Instead of trying to sleep in an overly warm bedroom…

Try This: Be sure that the temperature in your sleeping area is comfortable for you and that you keep it relatively cool. According to research, when you sleep, your body’s internal thermostat lowers the temperature. This means that a cooler room can actually help you sleep.

Also, the more comfortable your bedroom’s temperature is, the better the quality of sleep you’ll enjoy while you are asleep. You should also make sure the mattress you’re sleeping on is adding to your sleep habits. You can try an Ikea mattress, as they’re budget friendly, and comfortable.

Instead of using a digital alarm clock or a small night light…

Try This: Make sure your bedroom is dark and eliminate as many light sources as you can. One major part of regulating your sleep is developing strong patterns of light and darkness, so trying to fall asleep with any light on in your bedroom isn’t the best way to try to sleep soundly.

Instead of using your favorite streaming show or browsing the Internet to relax…

Try This: Remove electronic devices, your phone, and your television from your bedroom and turn them off around thirty minutes before your bedtime, as research shows that these devices put off blue light that stimulates your brain and keeps you awake.

Instead of drinking alcohol, using marijuana, or eating sweets before bed so that you can relax…

Try This: Consider adding a glass of warm almond milk to your bedtime routine, with a teaspoon of vanilla and a little sweetener. This may boost your brain’s serotonin production enough to help you fall asleep. You may also consider trying supplements with magnesium, GABA, melatonin, or 5HTP so that you can get a full night’s sleep.

Instead of napping through the day to try to catch up for losing sleep at night…

Try This: Push through your day until it’s time for bed, then work to get on a regular schedule of sleeping and waking. Taking a nap just because you’re sleeping during the day will only make it harder for you to sleep that night, complicating your sleep routine even more. Next, you’ll need to develop a steady sleep schedule and stick to it, getting up at the same time every day and going to bed the same time every night.

Instead of going to bed with too much on your mind, full of anger or worry…

Try This: Do your best to handle any emotional problems as well as you can before you head to bed, or journal about them to get them off your mind so that you can sleep. If you’re fighting, do your best to forgive the other person and work it out before trying to go to bed.

Instead of staying in bed, tossing and turning when you’re unable to fall asleep…

Try This: Move your clock away from the bed so that you cannot see it at night. If you’re awake in the middle of the night, avoid finding the clock to check the time. Constantly watching the clock may make you anxious about the sleep you aren’t getting, which will make it more difficult to fall asleep. If you can’t fall asleep at all, try getting up completely and moving to another room to do a calm activity until you’re more ready for sleep.

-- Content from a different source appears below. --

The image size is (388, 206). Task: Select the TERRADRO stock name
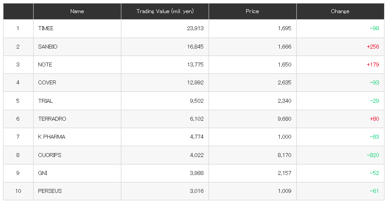(x=52, y=119)
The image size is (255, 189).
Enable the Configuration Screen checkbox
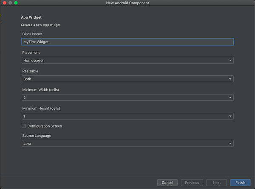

Instead of waking up to every noise you hear at night…

Try This: Consider using sound therapy, which may help you experience a more calm mood so that you can relax and fall asleep. Try white noise, nature sounds, a fan, or an audiobook. Research shows that music with a slow rhythm can help you calm your mind and your breathing so that you’re able to fall asleep. If you are bothered by noises at night or share a bed with someone who snores, consider using earplugs so that you can sleep better.

Instead of staying in bed to work from home or to watch television…

Try This: Use your bedroom only for sex and for sleeping. Sex releases multiple natural hormones, helps you relax, and can improve your emotional well being. Having a healthy sex life may actually help you get a better night’s sleep.

Instead of running late at night or taking classes at the gym in the evening…

Try This: Be sure you complete your exercise routine around four hours before you’d like to be asleep. Ongoing exercise is very helpful for insomnia when it is completed earlier in the day, but exercising late in the evening may contribute to keeping you awake.